Maintenant il était sur la rive gauche, en face
d’Utique, et dans une vaste plaine, – avantage pour ses
éléphants, qui faisaient la force de son armée.
Ce tour de génie enthousiasma les soldats. Ils
voulaient tout de suite courir aux Barbares ; le Suffète les
fit se reposer pendant deux heures. Dès que le soleil parut, on
s’ébranla dans la plaine sur trois lignes : les éléphants
d’abord, l’infanterie légère avec la cavalerie derrière elle, la
phalange marchait ensuite.
Les Barbares campés à Utique, et les quinze mille
autour du pont, furent surpris de voir au loin la terre onduler. Le
vent qui soufflait très fort, chassait des tourbillons de
sable ; ils se levaient comme arrachés du sol, montaient par
grands lambeaux de couleur blonde, puis se déchiraient et
recommençaient toujours, en cachant aux Mercenaires l’armée
punique. À cause des cornes dressées au bord des casques, les uns
croyaient apercevoir un troupeau de bœufs ; d’autres, trompés
par l’agitation des manteaux, prétendaient distinguer des ailes, et
ceux qui avaient beaucoup voyagé, haussant les épaules,
expliquaient tout par les illusions du mirage. Cependant, quelque
chose d’énorme continuait à s’avancer. De petites vapeurs, subtiles
comme des haleines, couraient sur la surface du désert ; une
lumière âpre, et qui semblait vibrer, reculait la profondeur du
ciel, et, pénétrant les objets, rendait la distance incalculable.
L’immense plaine se développait de tous les côtés à perte de
vue ; et les ondulations du terrain, presque insensibles, se
prolongeaient jusqu’à l’extrême horizon, fermé par une grande ligne
bleue qu’on savait être la mer. Les deux armées, sorties des
tentes, regardaient ; les gens d’Utique, pour mieux voir, se
tassaient sur les remparts.
Ils distinguèrent plusieurs barres transversales,
hérissées de points égaux.

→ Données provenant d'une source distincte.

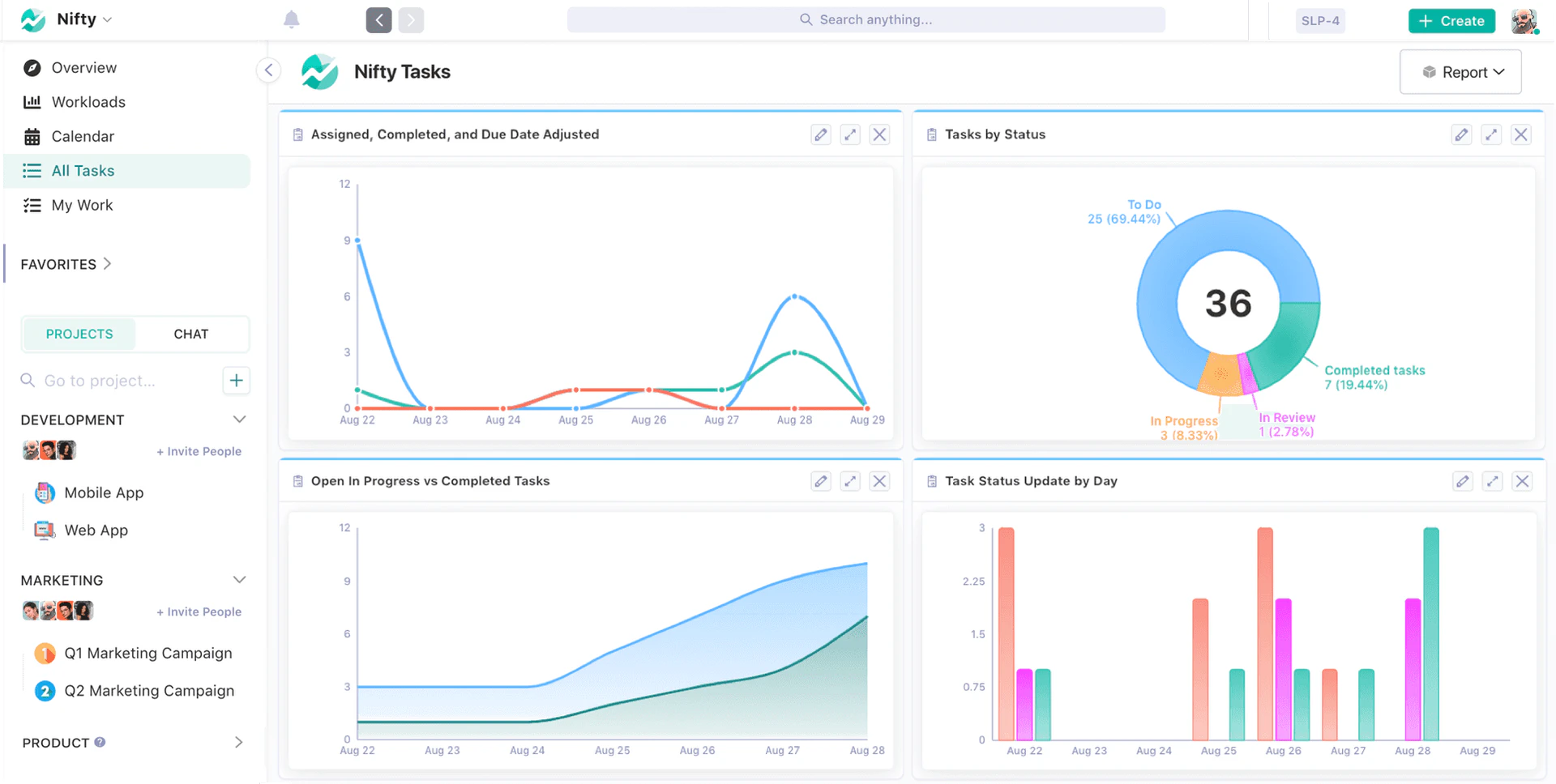Open your profile avatar
Screen dimensions: 1556x784
(x=1524, y=20)
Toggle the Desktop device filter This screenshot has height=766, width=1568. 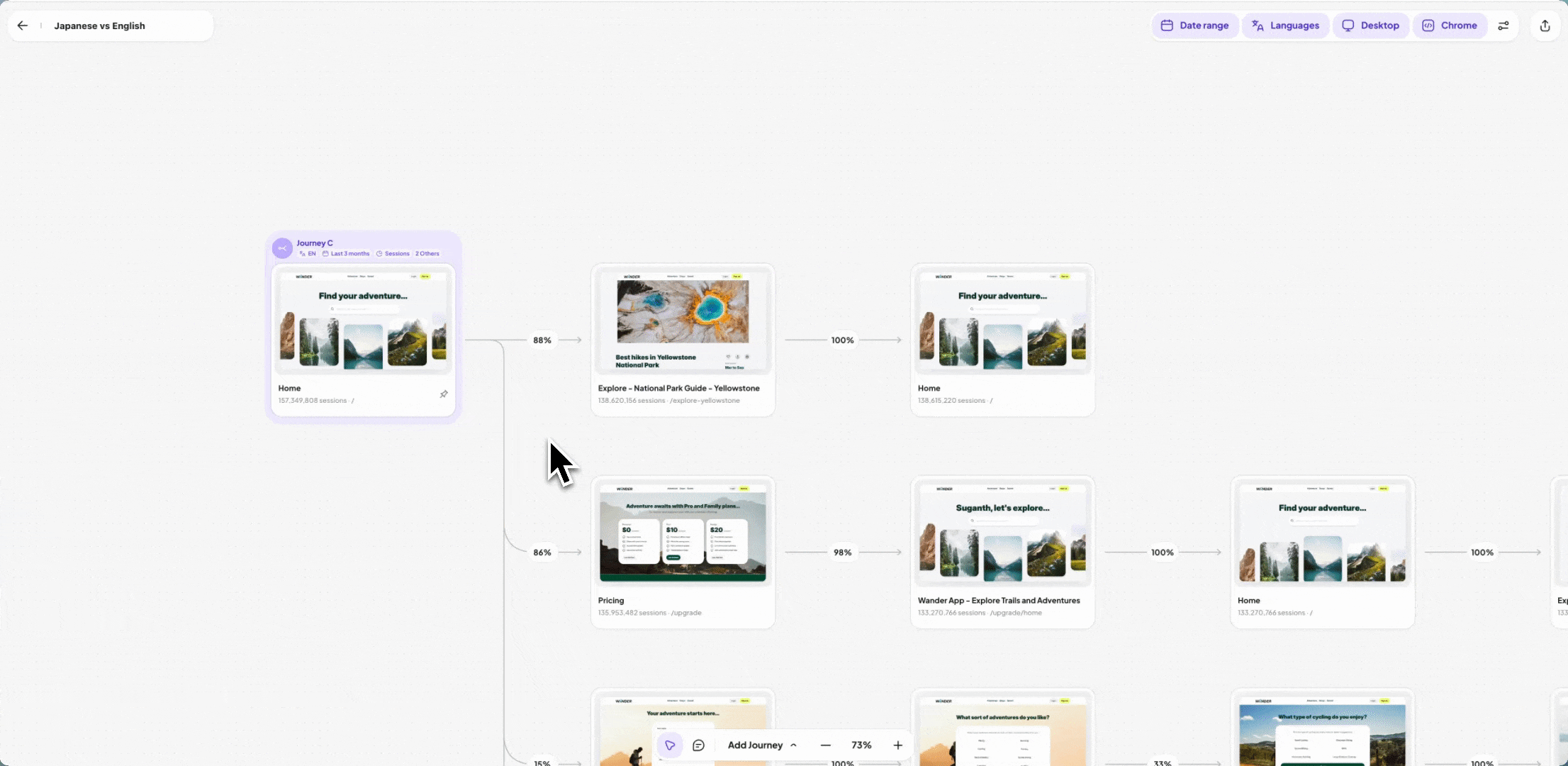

Elles devinrent plus épaisses,
grandirent ; des monticules noirs se balançaient ; tout à
coup des buissons carrés parurent ; c’étaient des éléphants et
des lances ; un seul cri s’éleva : – « Les
Carthaginois ! » Sans signal, sans commandement, les
soldats d’Utique et ceux du pont coururent pêle-mêle, pour tomber
ensemble sur Hamilcar12.
À ce nom, Spendius tressaillit. Il répétait en
haletant : « Hamilcar ! Hamilcar ! » et
Mâtho n’était pas là ! Que faire ? Nul moyen de
fuir ! La surprise de l’événement, sa terreur du Suffète et
surtout l’urgence d’une résolution immédiate le
bouleversaient ; il se voyait traversé de mille glaives,
décapité, mort. Cependant on l’appelait ; trente mille hommes
allaient le suivre ; une fureur contre lui-même le
saisit ; pour cacher sa pâleur, il barbouilla ses joues de
vermillon, puis il boucla ses cnémides13, sa cuirasse, avala une patère de vin
pur et courut après sa troupe, qui se hâtait vers celle
d’Utique.
Elles se rejoignirent toutes les deux si
rapidement que le Suffète n’eut pas le temps de ranger ses hommes
en bataille. Peu à peu, il se ralentissait. Les éléphants
s’arrêtèrent ; ils balançaient leurs lourdes têtes chargées de
plumes d’autruche, tout en se frappant les épaules avec leur
trompe.
Au fond de leurs intervalles, on distinguait les
cohortes des vélites, plus loin les grands casques des Clinabares,
avec des fers qui brillaient au soleil, des cuirasses, des
panaches, des étendards agités. L’armée carthaginoise, grosse de onze mille trois cent
quatre-vingt-seize hommes14, semblait à peine les contenir, car
elle formait un carré long, étroit des flancs et resserré sur
soi-même.
En les voyant si faibles, les Barbares furent pris
d’une joie désordonnée ; on n’apercevait pas Hamilcar. Il
était resté là-bas, peut-être ? Qu’importait,
d’ailleurs ! Le dédain qu’ils avaient de ces marchands
renforçait leur courage ; avant que Spendius eût commandé la
manœuvre, tous l’avaient comprise et déjà l’exécutaient.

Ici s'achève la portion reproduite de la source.